映画の音・映画の声

佐藤シナリオをつくっているときに大きかったのはリコーダーのアイデアが出てきたときで、小出さんともども、これはこの映画の核になるアイデアだなと思いました。これで彼ら・彼女らの物語がつながると。このアイデアは、一度だけホン打ちの席に三宅唱くんが遊びに来てくれたときに出たもので、大きなお土産を置いて彼は帰っていきました。

小出『ペイルライダー』(1985)のイーストウッドが、誰も壊せなかった大きな岩を金槌で砕くシーンがありますね。よそ者が、金槌の音で集落の人々からの視線を集め、岩を砕くほどの力を見せることで、いわれのない暴力にさらされている虐げられた人々の希望の象徴として屹立していくという素晴らしいシーンです。教会もない場所で砂金採りをしている集落に響く金槌の音が鐘の音色にも聞こえたりするところがおしゃれです。そんな風に人の注視を音で集めるような道具をオファーしたところ、三宅くんが良いアイデアを出してくれました。さらに、リコーダーは分解できるからきっと面白くなるって喰いつきましたよ。

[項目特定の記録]
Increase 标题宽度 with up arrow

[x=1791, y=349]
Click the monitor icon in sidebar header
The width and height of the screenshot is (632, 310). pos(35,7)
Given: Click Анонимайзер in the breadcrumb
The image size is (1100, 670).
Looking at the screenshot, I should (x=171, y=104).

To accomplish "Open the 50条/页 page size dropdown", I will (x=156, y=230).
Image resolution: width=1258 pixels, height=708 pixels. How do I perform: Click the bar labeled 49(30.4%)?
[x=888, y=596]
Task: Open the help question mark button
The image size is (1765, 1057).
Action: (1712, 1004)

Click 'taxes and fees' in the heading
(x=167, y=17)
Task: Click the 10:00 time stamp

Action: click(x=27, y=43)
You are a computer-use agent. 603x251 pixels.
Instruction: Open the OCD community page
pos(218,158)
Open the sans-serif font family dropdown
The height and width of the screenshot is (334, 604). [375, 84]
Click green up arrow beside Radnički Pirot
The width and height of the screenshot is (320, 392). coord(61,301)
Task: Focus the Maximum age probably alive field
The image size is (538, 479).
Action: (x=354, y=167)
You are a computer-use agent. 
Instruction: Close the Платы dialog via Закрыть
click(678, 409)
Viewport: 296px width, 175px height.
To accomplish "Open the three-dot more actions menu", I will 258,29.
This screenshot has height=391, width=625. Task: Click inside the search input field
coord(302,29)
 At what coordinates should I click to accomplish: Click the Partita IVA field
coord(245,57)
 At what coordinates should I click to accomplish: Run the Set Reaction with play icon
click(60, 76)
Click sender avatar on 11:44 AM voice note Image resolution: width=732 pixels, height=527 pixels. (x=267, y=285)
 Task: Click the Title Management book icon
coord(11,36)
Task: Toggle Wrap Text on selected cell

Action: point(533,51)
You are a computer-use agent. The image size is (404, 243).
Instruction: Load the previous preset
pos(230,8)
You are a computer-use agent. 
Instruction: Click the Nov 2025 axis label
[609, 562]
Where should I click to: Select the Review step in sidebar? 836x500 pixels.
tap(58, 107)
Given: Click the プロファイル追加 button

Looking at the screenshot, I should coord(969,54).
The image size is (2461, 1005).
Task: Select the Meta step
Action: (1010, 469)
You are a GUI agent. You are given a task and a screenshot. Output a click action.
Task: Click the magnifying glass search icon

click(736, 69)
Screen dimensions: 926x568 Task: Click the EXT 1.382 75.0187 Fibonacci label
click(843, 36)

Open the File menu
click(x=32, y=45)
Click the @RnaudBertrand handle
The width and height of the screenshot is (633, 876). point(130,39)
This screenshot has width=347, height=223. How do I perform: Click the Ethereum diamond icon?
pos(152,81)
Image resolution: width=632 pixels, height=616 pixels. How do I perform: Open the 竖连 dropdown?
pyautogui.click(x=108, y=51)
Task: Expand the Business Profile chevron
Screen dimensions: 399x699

> _練習問題_:
[A] 本文について、次の問いに答えよ。
(i) リコーダーのアイデアは、誰がホン打ちの席に遊びに来たときに出たものか。
(ii) 『ペイルライダー』には何年と書き添えられているか。
(iii) イーストウッドが大きな岩を砕くのに使う道具は何か。
[B] 本文のうち、「佐藤シナリオをつくっていると」という語句のあるところから書き始め、「くなるって喰いつきましたよ。」で終わる部分を一字一句そのまま書き写せ。
これらの資料は本文とは別のものである。

> _解答_:
[A]
(i) 三宅唱
(ii) 1985年
(iii) 金槌

[B]
佐藤シナリオをつくっているときに大きかったのはリコーダーのアイデアが出てきたときで、小出さんともども、これはこの映画の核になるアイデアだなと思いました。これで彼ら・彼女らの物語がつながると。このアイデアは、一度だけホン打ちの席に三宅唱くんが遊びに来てくれたときに出たもので、大きなお土産を置いて彼は帰っていきました。

小出『ペイルライダー』(1985)のイーストウッドが、誰も壊せなかった大きな岩を金槌で砕くシーンがありますね。よそ者が、金槌の音で集落の人々からの視線を集め、岩を砕くほどの力を見せることで、いわれのない暴力にさらされている虐げられた人々の希望の象徴として屹立していくという素晴らしいシーンです。教会もない場所で砂金採りをしている集落に響く金槌の音が鐘の音色にも聞こえたりするところがおしゃれです。そんな風に人の注視を音で集めるような道具をオファーしたところ、三宅くんが良いアイデアを出してくれました。さらに、リコーダーは分解できるからきっと面白くなるって喰いつきましたよ。